Ramati Line Assemblage

2025

Ramati Animation

Overview

When I first encountered the visual scores of Roman Haubenstock Ramati, I was struck by how musical composition could be expressed entirely through form: intersections of line, shape, and space that evoked both movement and silence. It felt like blueprints for something more than sound. Inspired by that tension between control and chaos, I set out to make an animation that could capture a similar feeling. I was not interested in recreating his pieces but in building my own abstract scores that echoed his visual language—arrangements that speak in rhythm without notes.

This animation arranges lines, squares, and circles in sequences that shift subtly from frame to frame. Each layout is a new variation, randomized but patterned, like a system improvising within its own logic. I used probability to let the shapes decide where and whether to appear.

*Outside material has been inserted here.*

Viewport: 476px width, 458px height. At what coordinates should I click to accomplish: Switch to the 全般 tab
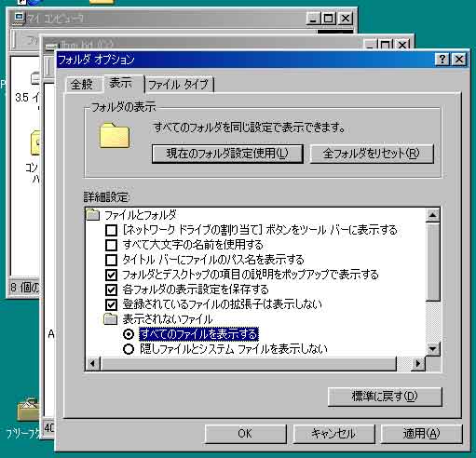pos(83,85)
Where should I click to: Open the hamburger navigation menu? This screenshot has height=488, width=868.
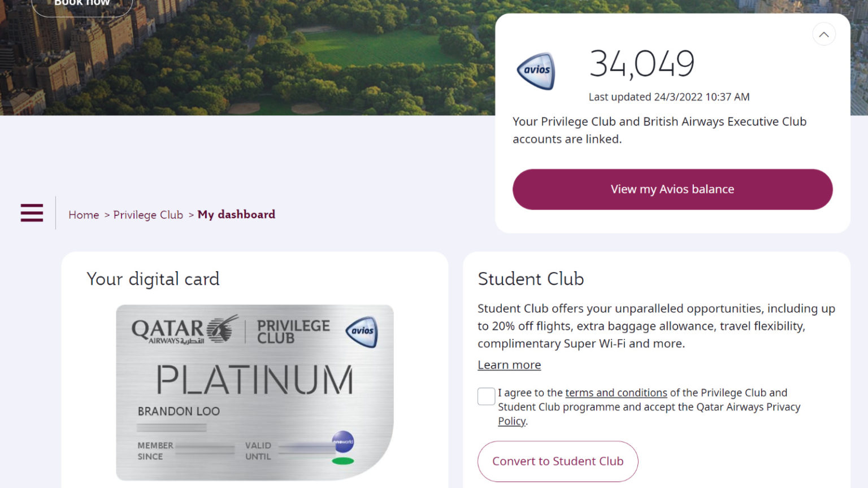[32, 213]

The results feel balanced and deliberate, not because I placed each element by hand, but because the rules I set allowed them to emerge with a kind of visual rhythm.

Each vertical line is assigned an x position sampled from a normal distribution centered near the canvas midpoint. The y start and y end positions are drawn from separate normal distributions. This means a line's endpoints vary in height, giving the structure an unpredictable range. Circles appear with a 70 percent probability. Their radius is generated from a half normal distribution with scale equal to the square root of two times the line length, divided by the square root of two over π. This ensures radii are always positive and scale proportionally with the lines they relate to.

For squares, a separate process governs appearance. Each has a 50 percent chance to be drawn. Their size comes from a normal distribution and their placement is offset by values selected randomly within a local range. Every frame is built by sampling these distributions repeatedly, and since the code uses new values each time, the frames differ slightly while staying within the same logic. The output is generated through Python using Pillow for drawing and Torch to sample the random distributions, with each frame rendered into a GIF that cycles through twenty distinct compositions.